Caltech Spring 1996 CS 138c: Projects


The suggested projects are supposed to be concrete enough that there is a ``place to start,'' yet open-ended enough that there are plenty of interesting possibilities for further exploration. These project ideas are intended to form the basis of projects rather than to try to give you an itenerary for the rest of the term. Note that most of these problems aren't entirely new, but that there should be evidence of originality in your project! Thus, you will have to expand on these ideas. You will be graded on your:
  1. Specification.
  2. Design.
  3. (where necessary) Proof.
  4. (where necessary) Implementation.
Projects will be term-long, and comprise 70% of your grade (the other 30% will be miscellaneous quizzes and programs).

o Eve

  1. Animating Algorithms. (example projects: algorithm comparison, visualization, performance) Choose a favorite algorithm or algorithms by browsing through 138 notes, Knuth, CLR's "Intro to Algorithms", Dijkstra's publications, a journal you've always wanted to read, etc. Animate the algorithm's behavior and compare and contrast performance under different conditions. Link your results into cs138 web pages on archetypes for posterity. Assess the benefits of a sequential, distributed, and/or parallel version of the algorithm(s).
  2. Coordination Algorithms. (example projects: multi-agent coordination and control, distributed agreement, consistency, synchronization) Design and implement one of the distributed algorithms that you might encounter some time in your life outside of cs138. In particular, model one of the coordination and consensus algorithms that help make the following systems function properly: airline or ticketmaster reservation systems, distributed multiplayer games, an on-line registrar's office, distributed voting in an election or at the UN, a network-based auction house, a distributed appointment calendar (as discussed in class), the stock market.
  3. Internet Protocols. (example projecs: algorithm analysis, proof of correctness, implementation, evolution) Examine the design of a seminal or emerging Internet algorithm; e.g., Transport Control Protocol/Internet Protocol (TCP/IP), Simple Mail Transfer Protocol (SMTP), Protocol Independent Multicast (PIM), Resource Reservation Protocol (RSVP), Mobile IP, or any number of routing algorithms that are in use. Create a prototype implementation, assess best/worst performance, prove correctness, explore the impact of scale and network unreliability on the algorithm. Discuss the algorithms' evolution and improvements over time.
  4. Global Snapshots. After having had to prove several termination detection algorithms for cs138b, you should all be experts on global snapshots. Implement a global snapshot algorithm among distributed entities.
  5. Network of Workstations. Design a system that would allow you to know about idle CPUs in a local-area network. As a result, you could use clusters of these idle machines for multiprocessor computations. Specify how machines are dynamically registered as available and unavailable.

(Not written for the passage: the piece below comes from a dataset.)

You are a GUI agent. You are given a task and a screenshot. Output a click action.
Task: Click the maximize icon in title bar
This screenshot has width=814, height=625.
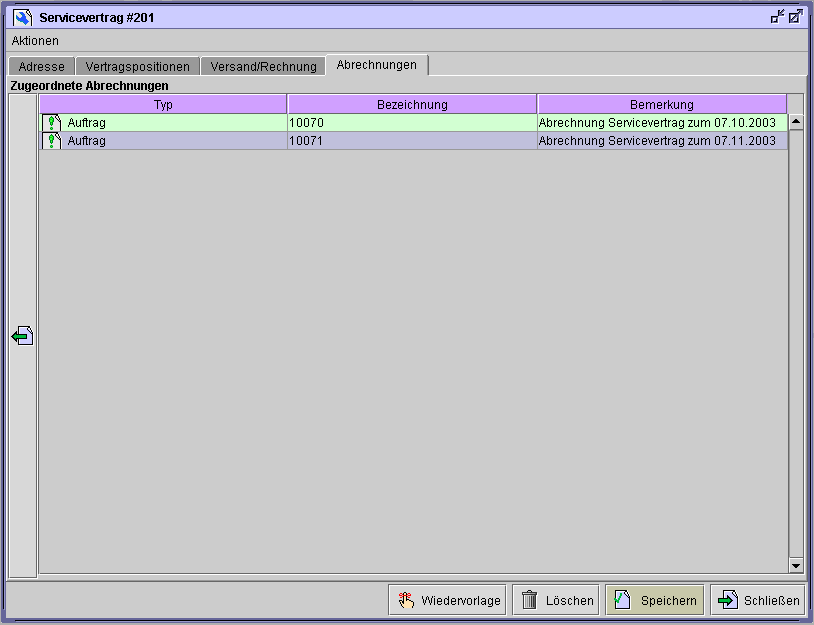796,17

Prototype a centralized architecture for workstation resource management, then a distributed alternative. Speculate what it would entail to migrate something like this into the wide-area, or to track many thousands of machines. How might this system be refined to handle load balancing among processors during a computation ?
  6. Diffusing Computations. Design and implement a diffusing computation algorithm among distributed entities.
  7. Web Performance. Analyze HTTP, the main protocol used by the Web to transfer data between Web clients and Web servers. Assess HTTP's usage of the idea of protocol abstraction, i.e., its use of underlying protocols such as TCP an in turn IP for data transmission. How could it be optimized for better performance when ther are multiple transactions between the same client-server pair? How might the Web's approach to data caching be improved for better load balancing?
  8. Synchronous Game Archetype (distributed tic tac toe, checkers, othello, connect 4, chess).
  9. Workflow (office automata) - an acyclic graph with a token for each transaction, spawning new work processes where necessary.
  10. Implement "Sessions."

o Paul

  1. Comparison of Termination Detection Algorithms (discrete event simulation, math, research) Several algorithms for termination detection were described in class. The literature contains a multitude of others, including algorithms which involve acknowledging every message, but are message optimal. In addition, there are periodic snapshot algorithms which can be message supra optimal, but suffer a delay between the occurrence of termination and its detection. The problem is to analyze the conditions & parameters under which various algorithms outperform the others.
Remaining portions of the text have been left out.